Text: Jeremiah 31:27-40
This is the most important passage in the book of Jeremiah…because it is about the New Covenant. And how God is going to bring that about. An earthly covenant is a legal document…a bargain struck between two parties…if you do this, I’ll do this. But, God’s covenant with His people has always been different. It was something that God initiated and did Himself and out of that covenant there came certain responsibilities of the children of Israel and the Old Testament is basically a story of Israel breaking the covenant with God…over and over and over again they broke the covenant with God.
The New Testament is the story of God creating a new and different kind of covenant with His people. Now, this passage easily divides itself into three sections and we’re going to take it section by section…
Each section begins with the words, “Behold days are coming…” (NAS) And you’ll find that in verse 27, verse 31 and verse 38. This means this is yet to come as far as Israel is concerned. They have repeatedly broken that old covenant, but God says better days are coming. And of course, you and I know that New Covenant was fulfilled when Jesus died on the Cross. As a matter of fact, as Jesus sat in the upper room with His disciples and He passed the cup He said, “Drink for this is My blood of the New Covenant.” He was talking about what Jeremiah was talking about in this passage.
I think it is necessary for us in order to appreciate the Cross and to understand what Christianity is all about to understand what Jeremiah had to say about this new covenant. So, we’re going to look at it in these three sections.
This is an important passage of Scripture. Verses 27-30…
The Basis of this New Covenant
The old basis of course was the Law. But, Israel had not been able to keep that Law. They never had. They never would. So, God is going to create a new covenant with His people, but it’s going to be based on something else and it’s based on two things…
1)based on God’s desire to bless us…
We need to understand the context of what is being said. God is in the midst of destroying the cities of Judah and of Israel. It is a time of destruction. We just saw that God said He had good thoughts and good plans and it would have been hard for the people to believe that at that time! Because it looked as thought all God cared about was to destroy, because that’s what He was doing at that time.

COLLECTED DATA |
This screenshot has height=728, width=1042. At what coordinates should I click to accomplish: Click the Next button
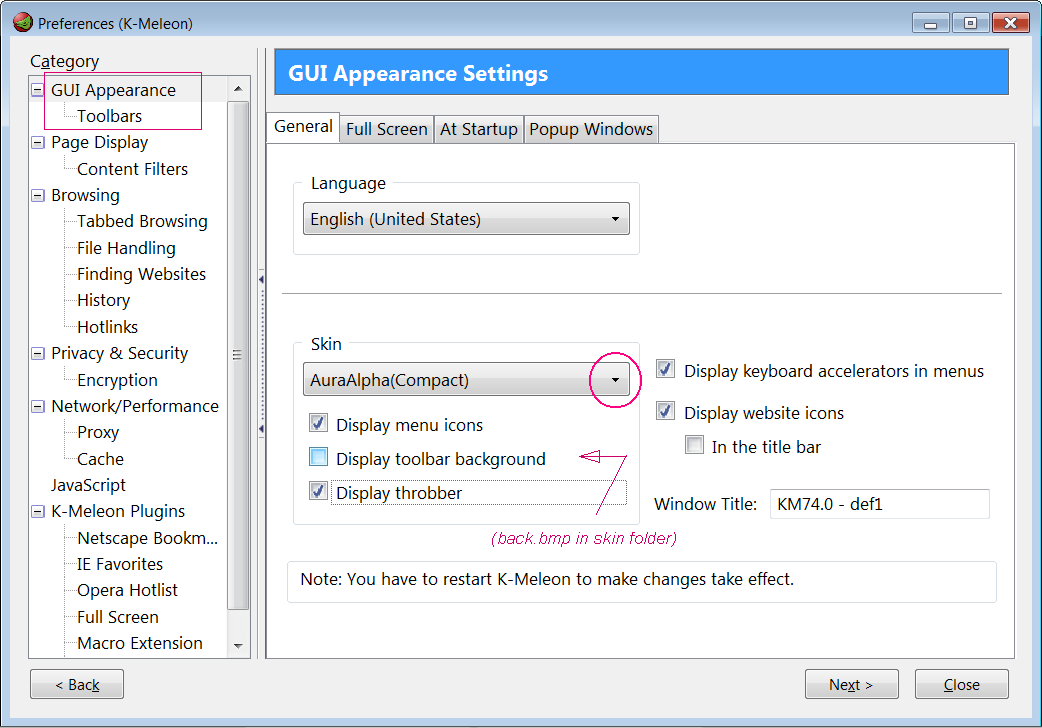[x=851, y=685]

WORK TO DO | Reproduce the commentary on Jeremiah 31:27-40 in full, word for word, with no changes to its wording or punctuation.

ANSWER TO THIS TASK |
Text: Jeremiah 31:27-40
This is the most important passage in the book of Jeremiah…because it is about the New Covenant. And how God is going to bring that about. An earthly covenant is a legal document…a bargain struck between two parties…if you do this, I’ll do this. But, God’s covenant with His people has always been different. It was something that God initiated and did Himself and out of that covenant there came certain responsibilities of the children of Israel and the Old Testament is basically a story of Israel breaking the covenant with God…over and over and over again they broke the covenant with God.
The New Testament is the story of God creating a new and different kind of covenant with His people. Now, this passage easily divides itself into three sections and we’re going to take it section by section…
Each section begins with the words, “Behold days are coming…” (NAS) And you’ll find that in verse 27, verse 31 and verse 38. This means this is yet to come as far as Israel is concerned. They have repeatedly broken that old covenant, but God says better days are coming. And of course, you and I know that New Covenant was fulfilled when Jesus died on the Cross. As a matter of fact, as Jesus sat in the upper room with His disciples and He passed the cup He said, “Drink for this is My blood of the New Covenant.” He was talking about what Jeremiah was talking about in this passage.
I think it is necessary for us in order to appreciate the Cross and to understand what Christianity is all about to understand what Jeremiah had to say about this new covenant. So, we’re going to look at it in these three sections.
This is an important passage of Scripture. Verses 27-30…
The Basis of this New Covenant
The old basis of course was the Law. But, Israel had not been able to keep that Law. They never had. They never would. So, God is going to create a new covenant with His people, but it’s going to be based on something else and it’s based on two things…
1)based on God’s desire to bless us…
We need to understand the context of what is being said. God is in the midst of destroying the cities of Judah and of Israel. It is a time of destruction. We just saw that God said He had good thoughts and good plans and it would have been hard for the people to believe that at that time! Because it looked as thought all God cared about was to destroy, because that’s what He was doing at that time.